**To do**
From the data underneath, reproduce exactly the stretch that begins at the line with "This screenshot has width=1568, height=760." and ends after the line with "Click the alert".
** Opening Input data block **
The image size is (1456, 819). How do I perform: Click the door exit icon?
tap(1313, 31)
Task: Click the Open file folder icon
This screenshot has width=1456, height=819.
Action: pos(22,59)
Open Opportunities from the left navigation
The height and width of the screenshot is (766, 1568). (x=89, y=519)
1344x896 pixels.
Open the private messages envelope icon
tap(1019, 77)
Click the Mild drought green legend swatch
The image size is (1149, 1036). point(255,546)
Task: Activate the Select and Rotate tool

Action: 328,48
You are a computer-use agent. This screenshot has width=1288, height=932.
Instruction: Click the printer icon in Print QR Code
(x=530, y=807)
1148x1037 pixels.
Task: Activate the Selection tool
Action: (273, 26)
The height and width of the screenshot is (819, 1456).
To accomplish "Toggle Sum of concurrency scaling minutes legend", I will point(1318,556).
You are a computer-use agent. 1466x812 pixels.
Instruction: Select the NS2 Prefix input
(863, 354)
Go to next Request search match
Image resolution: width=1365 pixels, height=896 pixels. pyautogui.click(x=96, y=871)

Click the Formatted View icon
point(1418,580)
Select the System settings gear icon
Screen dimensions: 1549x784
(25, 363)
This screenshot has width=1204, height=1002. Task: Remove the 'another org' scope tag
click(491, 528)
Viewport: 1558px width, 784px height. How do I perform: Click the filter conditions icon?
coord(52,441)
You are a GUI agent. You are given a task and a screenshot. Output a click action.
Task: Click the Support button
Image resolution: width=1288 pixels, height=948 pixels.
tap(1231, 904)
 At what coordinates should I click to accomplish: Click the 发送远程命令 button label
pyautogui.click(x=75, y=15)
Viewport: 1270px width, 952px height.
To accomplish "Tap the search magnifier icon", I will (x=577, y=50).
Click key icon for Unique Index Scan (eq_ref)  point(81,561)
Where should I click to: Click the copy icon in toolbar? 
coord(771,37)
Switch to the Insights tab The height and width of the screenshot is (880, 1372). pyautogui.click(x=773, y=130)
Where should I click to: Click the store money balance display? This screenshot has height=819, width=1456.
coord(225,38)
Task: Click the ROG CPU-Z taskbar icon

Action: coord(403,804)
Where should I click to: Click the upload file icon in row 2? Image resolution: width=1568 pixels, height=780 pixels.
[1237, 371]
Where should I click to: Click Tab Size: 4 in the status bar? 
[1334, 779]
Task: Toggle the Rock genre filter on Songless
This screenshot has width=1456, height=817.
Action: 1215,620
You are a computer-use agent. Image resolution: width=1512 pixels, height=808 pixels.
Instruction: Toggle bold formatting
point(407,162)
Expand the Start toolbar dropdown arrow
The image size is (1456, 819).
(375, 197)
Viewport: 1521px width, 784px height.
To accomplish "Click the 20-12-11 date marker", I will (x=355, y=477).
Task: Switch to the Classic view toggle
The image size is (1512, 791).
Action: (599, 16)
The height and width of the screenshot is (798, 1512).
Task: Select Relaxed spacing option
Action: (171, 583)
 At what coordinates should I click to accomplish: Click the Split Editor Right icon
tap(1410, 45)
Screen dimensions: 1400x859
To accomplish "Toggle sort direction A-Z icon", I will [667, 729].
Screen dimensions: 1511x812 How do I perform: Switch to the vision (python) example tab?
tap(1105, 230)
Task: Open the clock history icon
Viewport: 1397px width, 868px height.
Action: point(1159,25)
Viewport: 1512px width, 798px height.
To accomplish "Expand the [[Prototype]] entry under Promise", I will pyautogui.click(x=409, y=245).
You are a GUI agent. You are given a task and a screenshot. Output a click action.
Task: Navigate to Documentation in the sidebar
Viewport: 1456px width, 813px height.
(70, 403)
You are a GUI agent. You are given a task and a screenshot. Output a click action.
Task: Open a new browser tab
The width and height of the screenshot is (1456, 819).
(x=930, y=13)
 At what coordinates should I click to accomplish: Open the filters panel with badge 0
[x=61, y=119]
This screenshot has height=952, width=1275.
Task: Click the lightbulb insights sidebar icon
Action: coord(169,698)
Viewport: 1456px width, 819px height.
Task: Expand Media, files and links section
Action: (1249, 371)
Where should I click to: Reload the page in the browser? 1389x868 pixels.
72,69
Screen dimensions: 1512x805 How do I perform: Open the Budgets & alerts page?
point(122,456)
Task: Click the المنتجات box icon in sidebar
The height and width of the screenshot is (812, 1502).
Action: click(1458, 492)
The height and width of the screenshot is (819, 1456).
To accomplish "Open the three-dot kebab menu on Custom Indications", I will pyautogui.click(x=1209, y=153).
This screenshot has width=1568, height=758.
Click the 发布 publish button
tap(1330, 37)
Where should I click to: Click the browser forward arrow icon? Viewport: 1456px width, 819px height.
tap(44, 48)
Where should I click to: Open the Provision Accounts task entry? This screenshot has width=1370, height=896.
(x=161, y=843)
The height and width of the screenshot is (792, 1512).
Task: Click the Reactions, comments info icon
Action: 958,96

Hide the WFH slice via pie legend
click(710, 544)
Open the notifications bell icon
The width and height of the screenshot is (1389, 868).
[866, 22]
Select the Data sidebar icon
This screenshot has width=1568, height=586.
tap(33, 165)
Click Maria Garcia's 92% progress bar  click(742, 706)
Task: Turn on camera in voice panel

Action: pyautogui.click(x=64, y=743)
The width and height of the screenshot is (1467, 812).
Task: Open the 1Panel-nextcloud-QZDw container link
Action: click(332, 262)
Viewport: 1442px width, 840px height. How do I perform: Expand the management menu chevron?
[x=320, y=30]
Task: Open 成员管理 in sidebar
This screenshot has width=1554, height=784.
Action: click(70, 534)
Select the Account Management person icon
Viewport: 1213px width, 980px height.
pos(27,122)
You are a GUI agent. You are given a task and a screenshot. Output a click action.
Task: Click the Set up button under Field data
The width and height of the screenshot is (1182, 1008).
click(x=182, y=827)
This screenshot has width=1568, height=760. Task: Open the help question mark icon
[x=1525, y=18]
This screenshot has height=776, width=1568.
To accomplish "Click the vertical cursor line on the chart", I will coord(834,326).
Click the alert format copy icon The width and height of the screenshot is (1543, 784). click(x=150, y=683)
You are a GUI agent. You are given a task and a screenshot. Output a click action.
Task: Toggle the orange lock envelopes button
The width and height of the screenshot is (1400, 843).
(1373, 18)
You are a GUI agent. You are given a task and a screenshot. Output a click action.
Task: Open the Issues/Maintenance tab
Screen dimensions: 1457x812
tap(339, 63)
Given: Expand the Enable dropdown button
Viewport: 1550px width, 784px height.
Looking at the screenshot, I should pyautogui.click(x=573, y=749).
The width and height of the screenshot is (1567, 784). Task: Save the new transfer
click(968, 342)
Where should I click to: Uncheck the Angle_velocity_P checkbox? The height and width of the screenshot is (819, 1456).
** Closing Input data block **
**Result for this exercise**
This screenshot has width=1568, height=760. Task: Open the help question mark icon
[x=1525, y=18]
This screenshot has height=776, width=1568.
To accomplish "Click the vertical cursor line on the chart", I will coord(834,326).
Click the alert format copy icon The width and height of the screenshot is (1543, 784). click(x=150, y=683)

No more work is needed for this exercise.